→ Records supplied:
+ + +

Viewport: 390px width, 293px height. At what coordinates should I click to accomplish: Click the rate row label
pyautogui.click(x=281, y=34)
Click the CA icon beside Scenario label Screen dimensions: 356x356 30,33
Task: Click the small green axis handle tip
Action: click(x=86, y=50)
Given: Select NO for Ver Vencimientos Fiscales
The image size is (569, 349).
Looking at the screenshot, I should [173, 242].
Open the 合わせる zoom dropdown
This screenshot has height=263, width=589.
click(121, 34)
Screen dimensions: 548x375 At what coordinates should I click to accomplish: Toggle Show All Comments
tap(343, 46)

+ + +

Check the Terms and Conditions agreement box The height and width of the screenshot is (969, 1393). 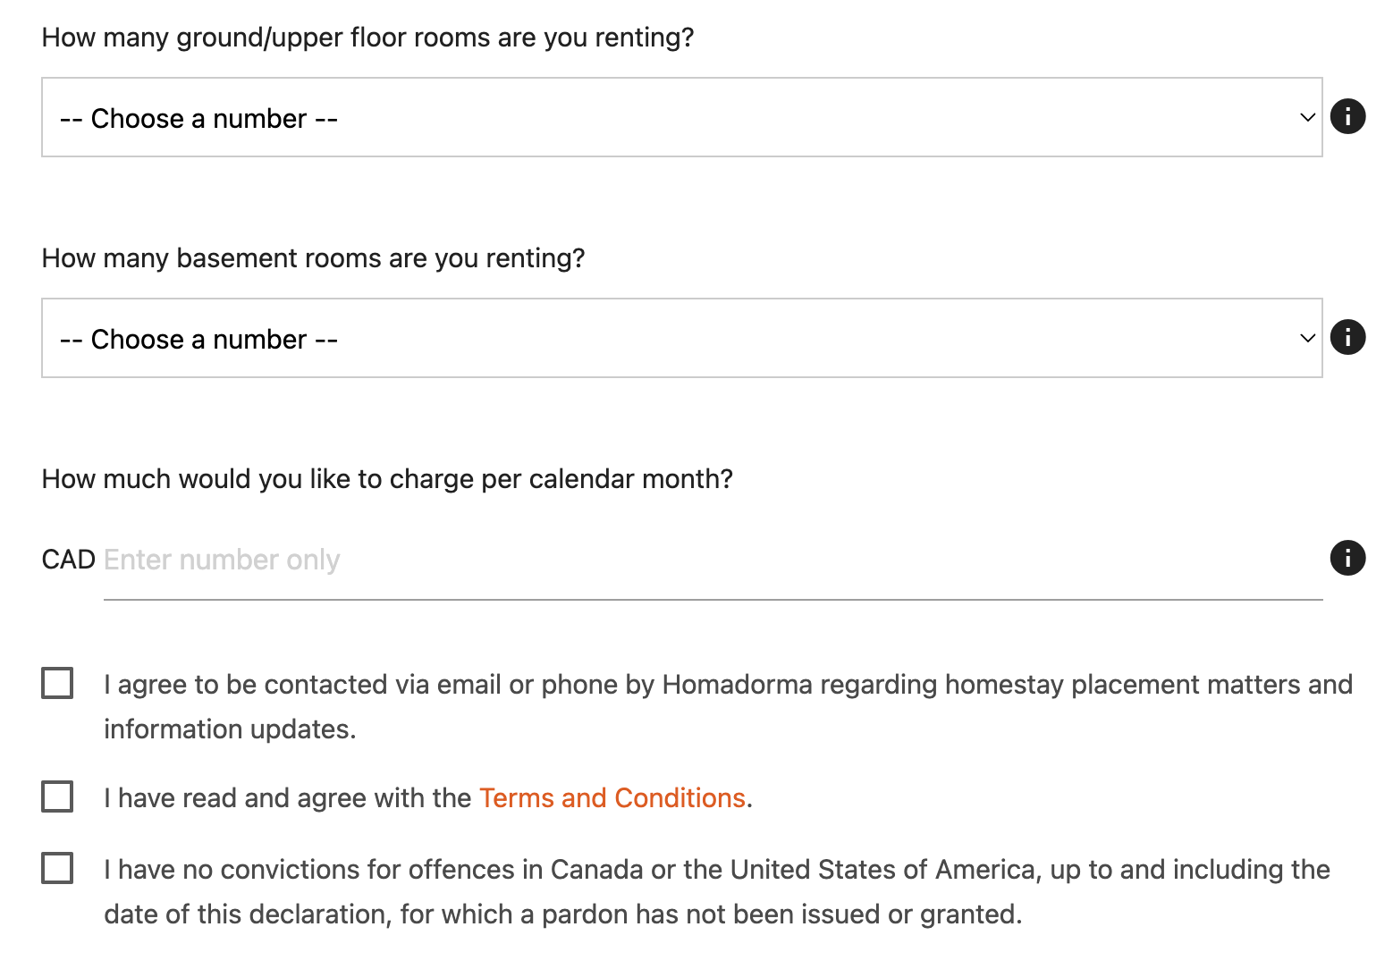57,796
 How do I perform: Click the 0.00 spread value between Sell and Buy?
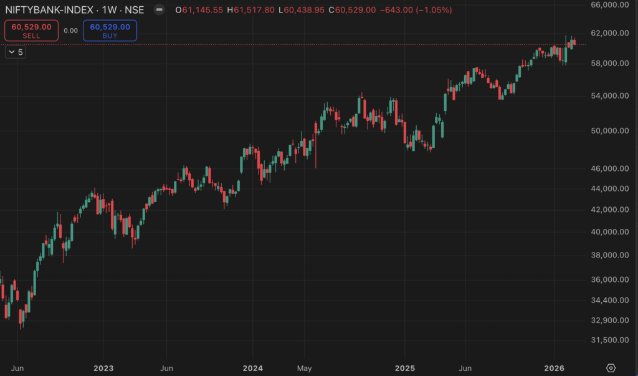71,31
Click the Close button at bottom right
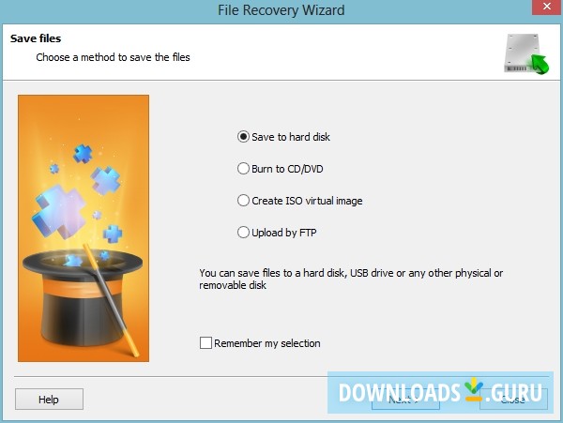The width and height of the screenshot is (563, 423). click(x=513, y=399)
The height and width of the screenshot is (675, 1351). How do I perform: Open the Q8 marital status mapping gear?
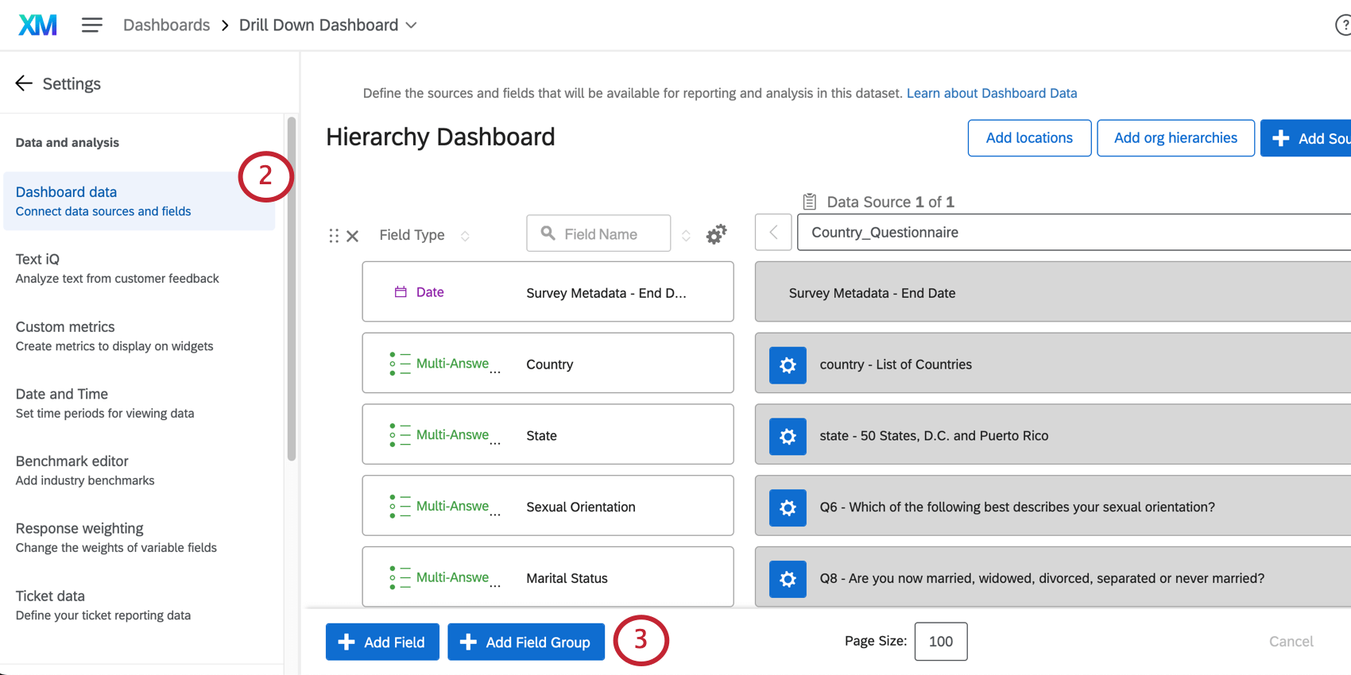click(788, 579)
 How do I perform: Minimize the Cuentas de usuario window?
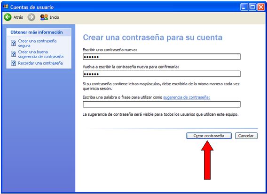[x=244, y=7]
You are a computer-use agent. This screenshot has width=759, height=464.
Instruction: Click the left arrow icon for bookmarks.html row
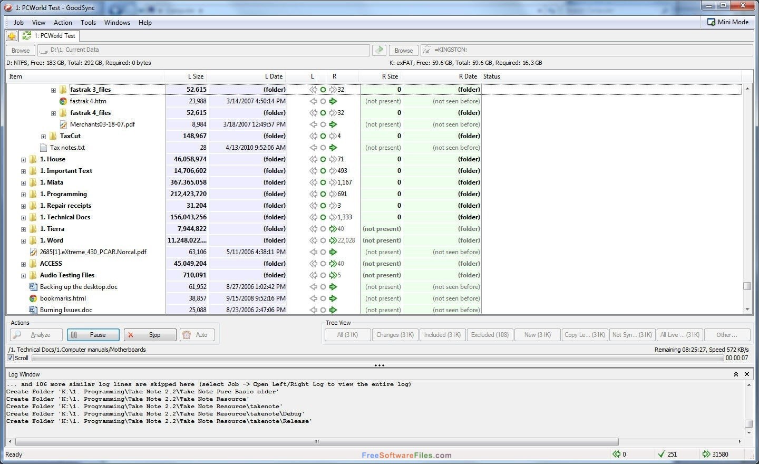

+ + +

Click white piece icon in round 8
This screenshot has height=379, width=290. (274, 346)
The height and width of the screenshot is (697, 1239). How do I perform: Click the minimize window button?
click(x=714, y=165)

+ + +

→ What is needed:
Reproduce the entries exactly, from the line with "How do I perform: Click the 0.00" to the line with "Instruction: Click the", both lines included, keeping no pictures.

→ Task response:
 How do I perform: Click the 0.00 spread value between Sell and Buy?
71,31
Click the Close button at bottom right
The width and height of the screenshot is (563, 423). click(x=513, y=399)
The height and width of the screenshot is (675, 1351). How do I perform: Open the Q8 marital status mapping gear?
click(788, 579)
 How do I perform: Minimize the Cuentas de usuario window?
[x=244, y=7]
You are a computer-use agent. This screenshot has width=759, height=464.
Instruction: Click the left arrow icon for bookmarks.html row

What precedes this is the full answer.